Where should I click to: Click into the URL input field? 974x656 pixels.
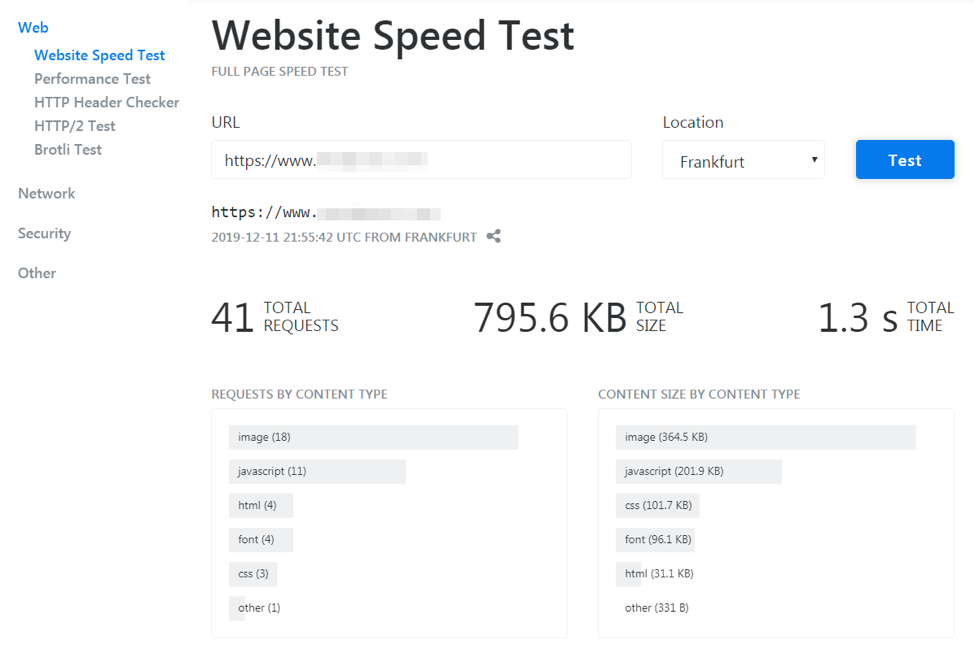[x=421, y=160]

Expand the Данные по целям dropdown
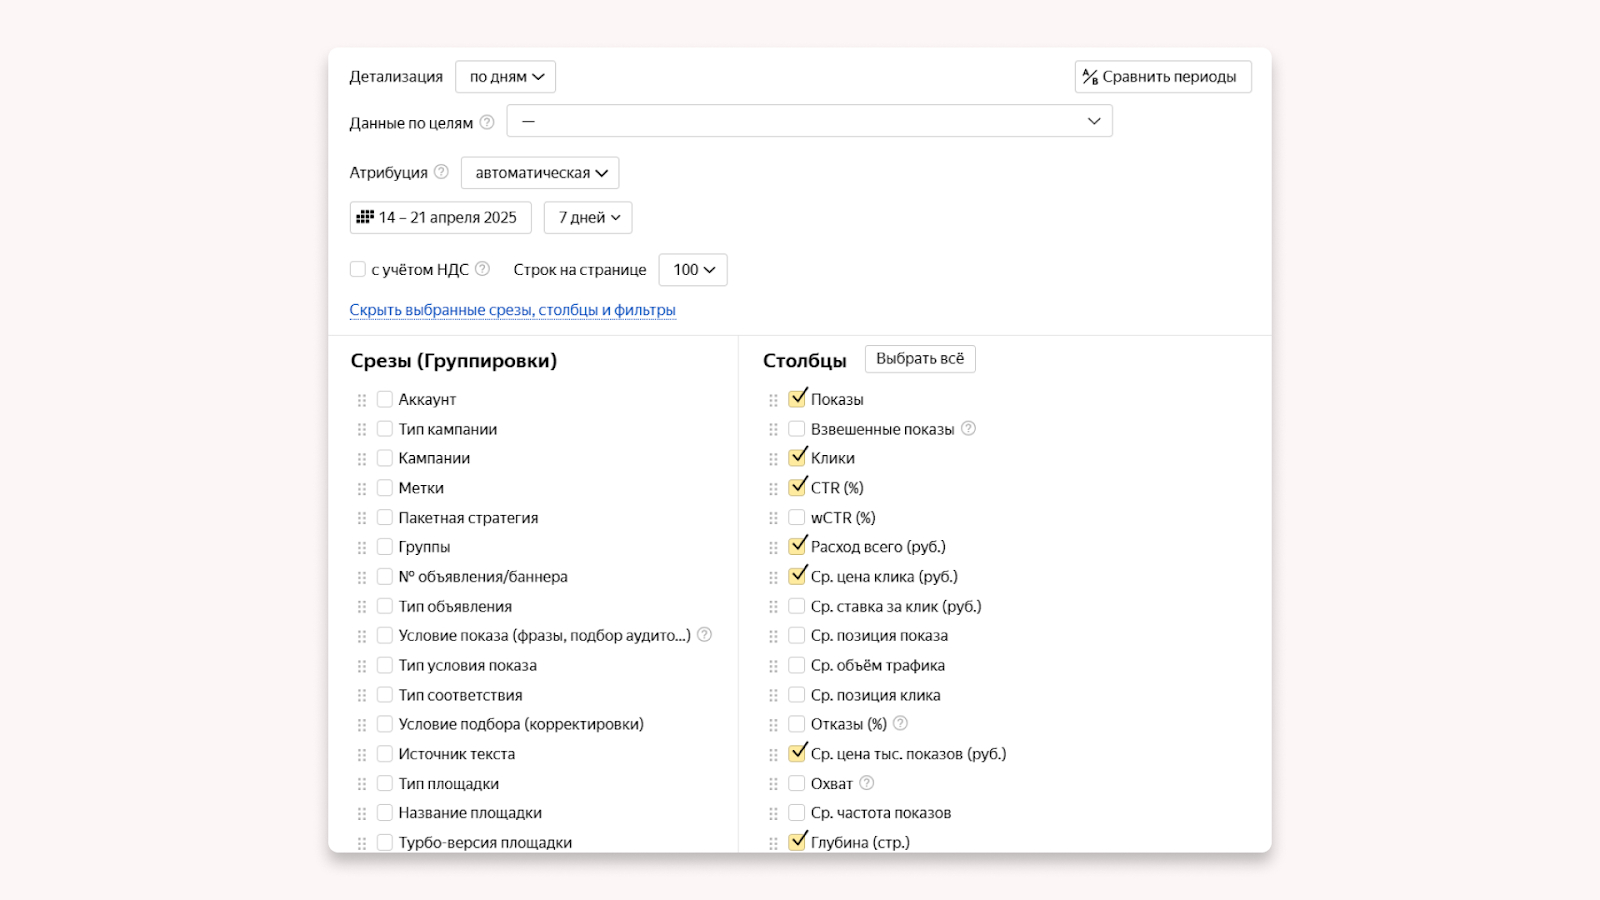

--

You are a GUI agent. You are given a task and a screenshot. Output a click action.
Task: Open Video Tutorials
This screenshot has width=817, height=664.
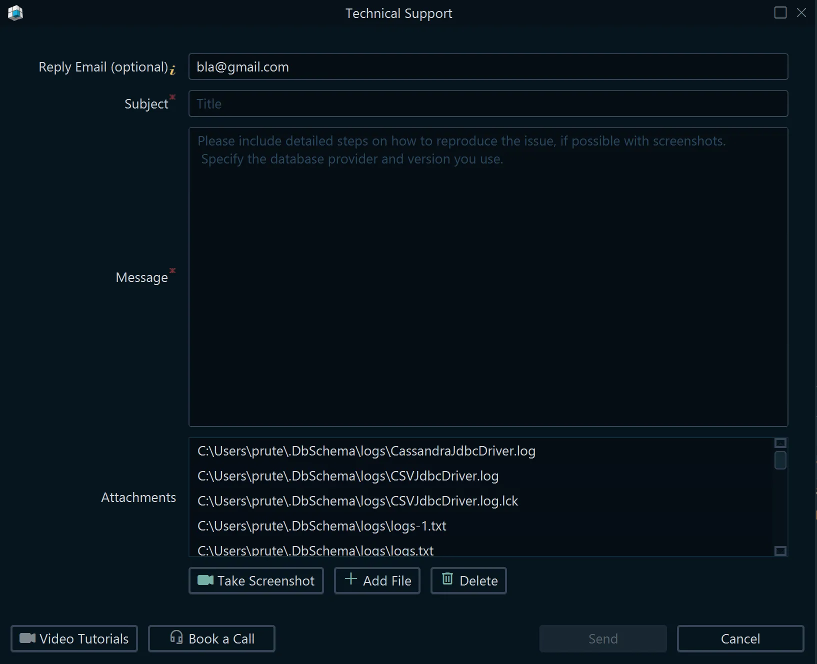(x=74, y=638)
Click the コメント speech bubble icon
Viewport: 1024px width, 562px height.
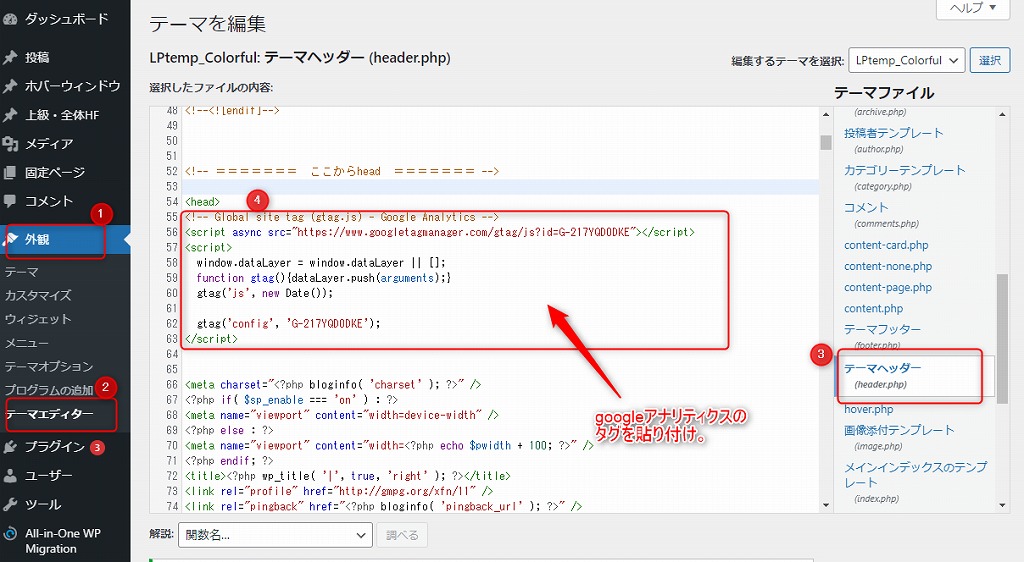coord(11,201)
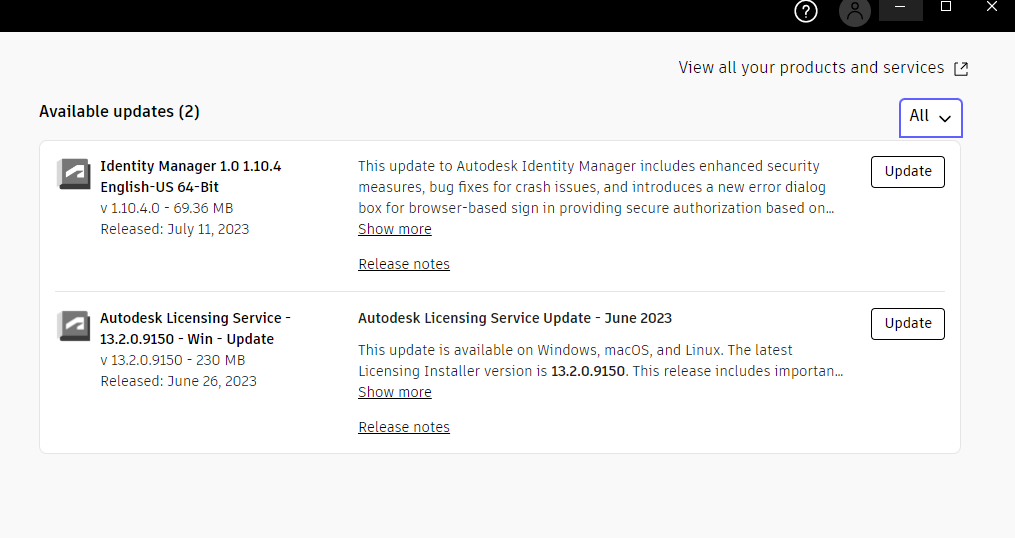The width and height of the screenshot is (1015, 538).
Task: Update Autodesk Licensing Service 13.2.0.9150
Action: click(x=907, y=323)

→ **THE TASK**
Although pictures appear among the records above, none are to be output; print exactly the lines from the line containing "Where should I" through the line containing "Expand the Данные по целям dropdown".

→ **EXERCISE RESPONSE**
Where should I click to: Click into the URL input field? 974x656 pixels.
[x=421, y=160]

Expand the Данные по целям dropdown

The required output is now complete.